Ari Koponen Feb 9, 2023

@simon Also, will people be less likely to realize this, if the language model caters to their own biases?

Show thread

William Gunn Feb 9, 2023

@simon not exactly what you're looking for, but this says a little about whether people can recognize generated content when they see it in the wild, and how helpful they find it: https://arxiv.org/abs/2301.07597

How Close is ChatGPT to Human Experts? Comparison Corpus, Evaluation, and Detection

The introduction of ChatGPT has garnered widespread attention in both academic and industrial communities.

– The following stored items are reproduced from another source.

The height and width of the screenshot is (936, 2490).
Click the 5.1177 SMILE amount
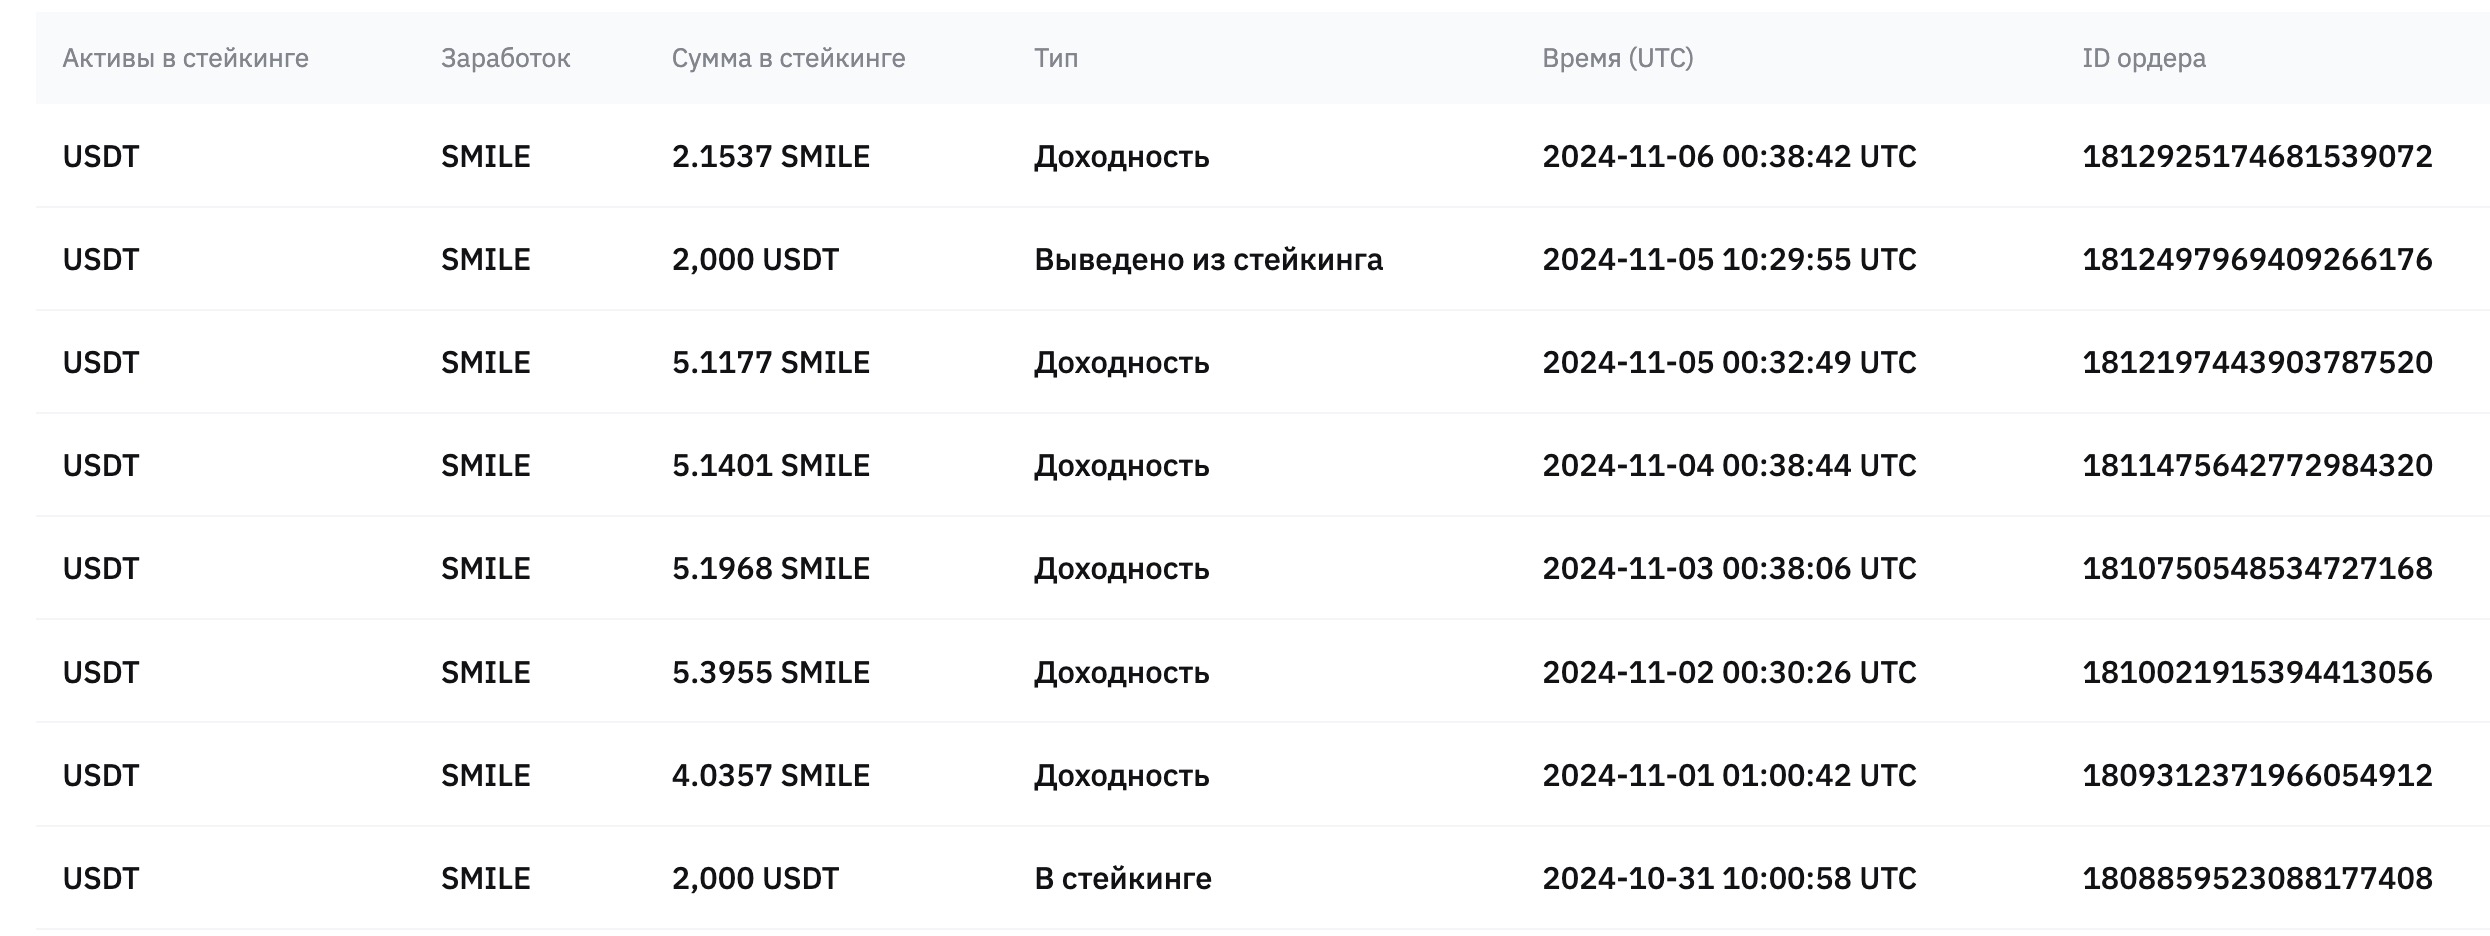(x=771, y=362)
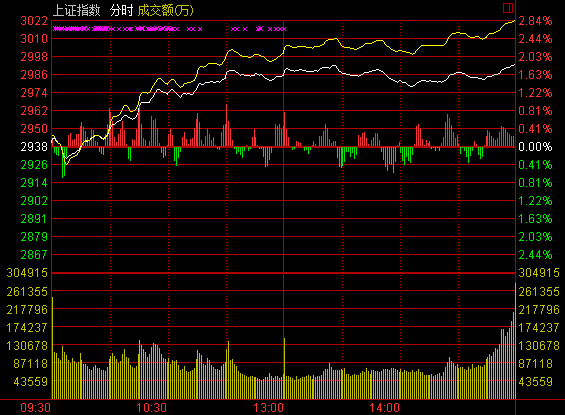Viewport: 565px width, 415px height.
Task: Select the 14:00 time axis label
Action: [x=384, y=408]
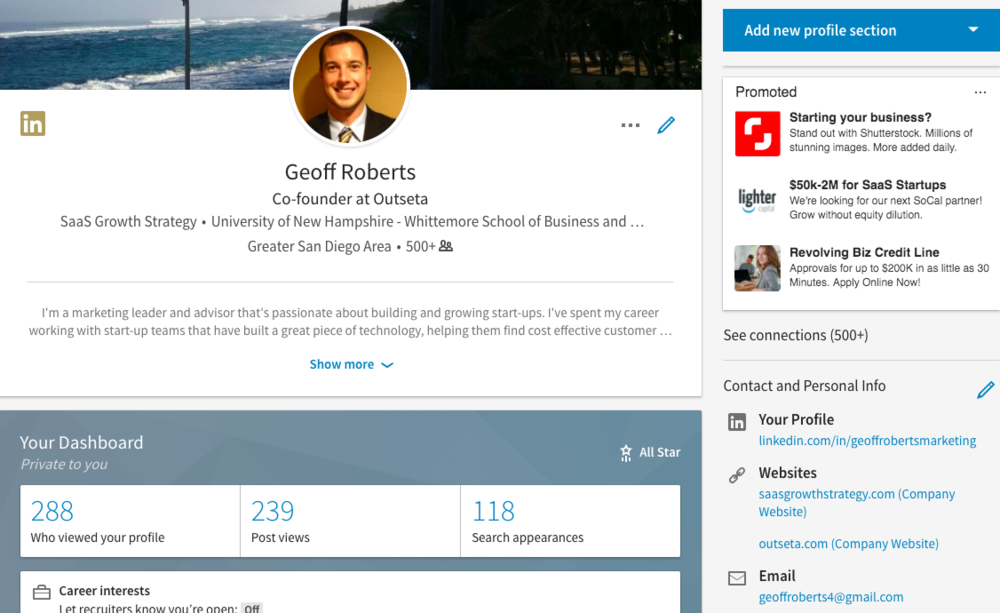This screenshot has height=613, width=1000.
Task: Click the pencil edit icon on profile card
Action: pos(666,125)
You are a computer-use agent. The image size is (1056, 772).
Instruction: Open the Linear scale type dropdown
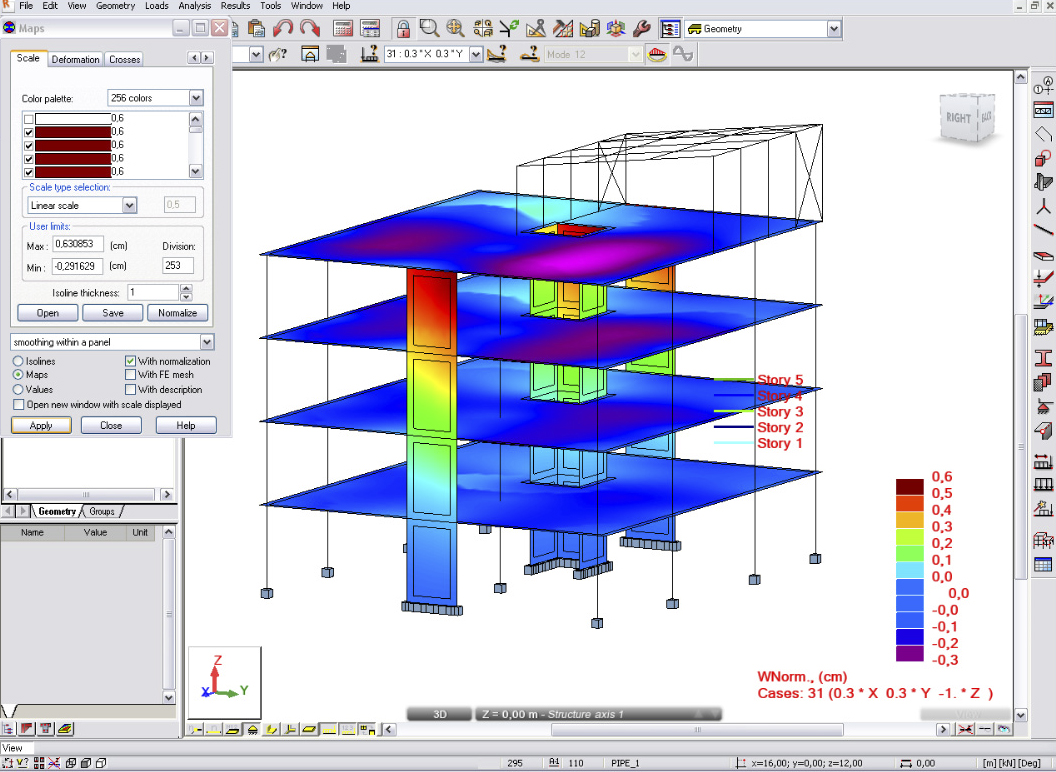129,205
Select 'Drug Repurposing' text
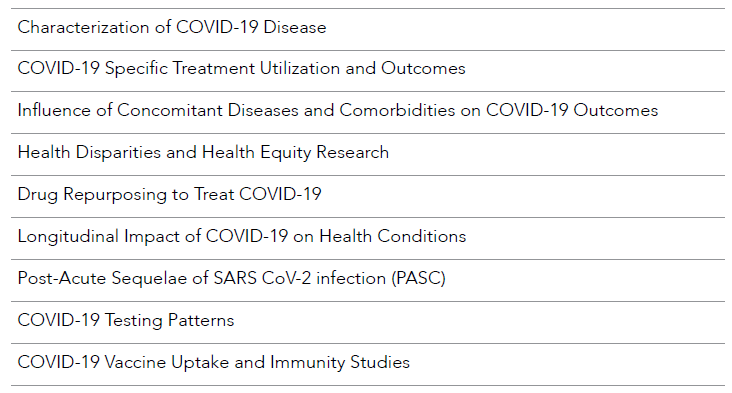 click(92, 195)
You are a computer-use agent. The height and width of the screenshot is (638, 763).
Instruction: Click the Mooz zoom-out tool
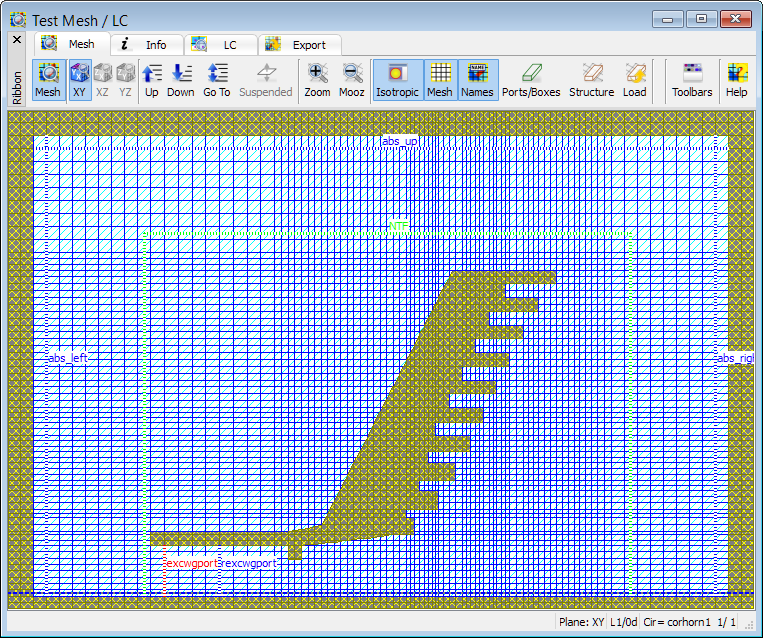click(x=352, y=80)
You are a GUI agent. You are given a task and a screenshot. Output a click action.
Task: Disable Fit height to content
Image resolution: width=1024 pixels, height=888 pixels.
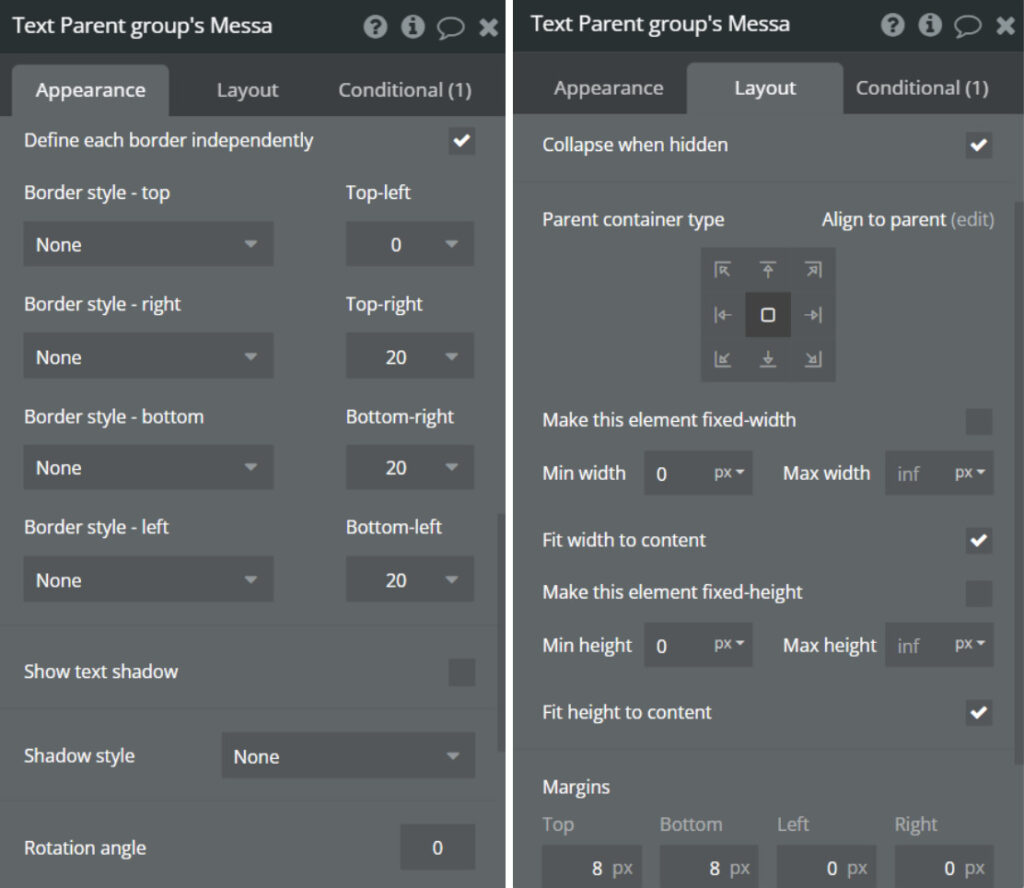pyautogui.click(x=979, y=713)
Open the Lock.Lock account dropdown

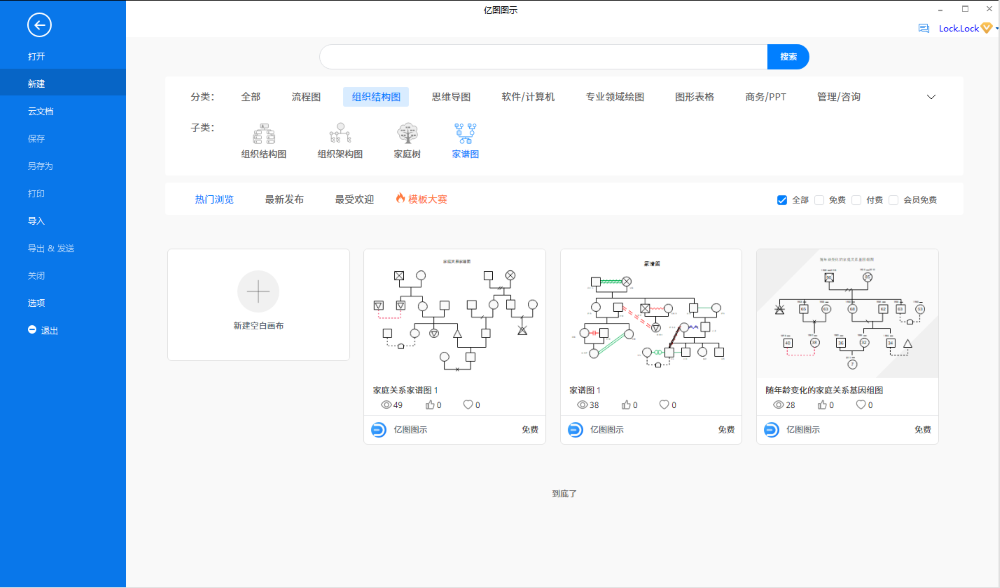(996, 29)
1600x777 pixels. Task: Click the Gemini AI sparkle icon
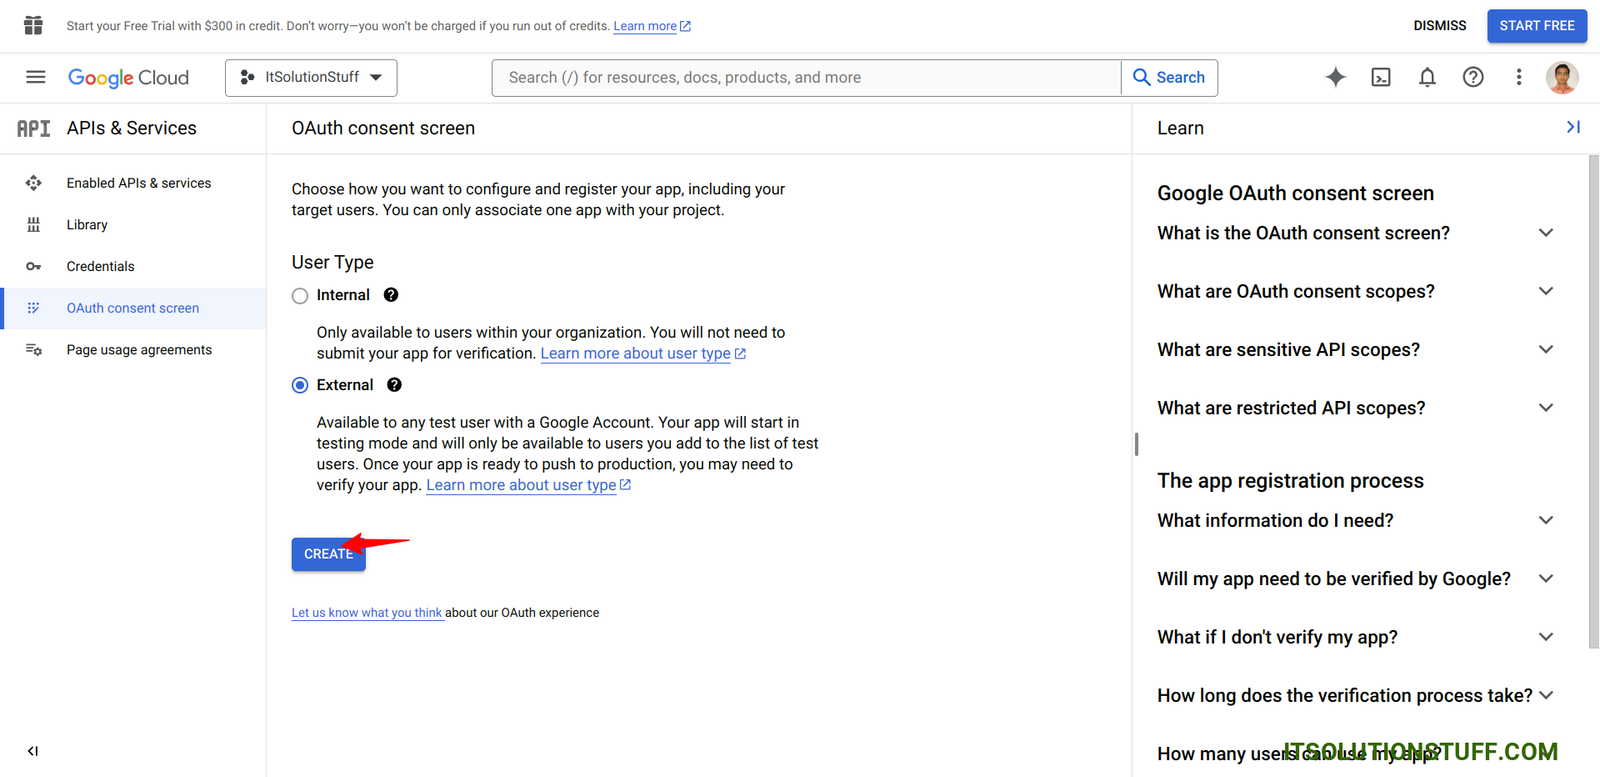1335,77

ChatGPT is able to respond effectively to a wide range of human questions, providing fluent and comprehensive answers that significantly surpass previous public chatbots in terms of security and usefulness. On one hand, people are curious about how ChatGPT is able to achieve such strength and how far it is from human experts. On the other hand, people are starting to worry about the potential negative impacts that large language models (LLMs) like ChatGPT could have on society, such as fake news, plagiarism, and social security issues. In this work, we collected tens of thousands of comparison responses from both human experts and ChatGPT, with questions ranging from open-domain, financial, medical, legal, and psychological areas. We call the collected dataset the Human ChatGPT Comparison Corpus (HC3). Based on the HC3 dataset, we study the characteristics of ChatGPT's responses, the differences and gaps from human experts, and future directions for LLMs. We conducted comprehensive human evaluations and linguistic analyses of ChatGPT-generated content compared with that of humans, where many interesting results are revealed. After that, we conduct extensive experiments on how to effectively detect whether a certain text is generated by ChatGPT or humans. We build three different detection systems, explore several key factors that influence their effectiveness, and evaluate them in different scenarios. The dataset, code, and models are all publicly available at https://github.com/Hello-SimpleAI/chatgpt-comparison-detection.

arXiv.org

Show thread

Drew Breunig Feb 9, 2023

@simon The research from the last decade suggests people are terrible at evaluating information on topics they don’t know much about. The kind of thing you’d as a search engine about. This is a terrible use case, but thankfully I don’t think it will succeed.

Show thread

mike bayer

Feb 9, 2023

@simon the people who did the research like @timnitGebru were fired

Show thread

: j@fabrica:~/src;

Feb 9, 2023

@simon permaquote literally every time I go spelunking for journal articles.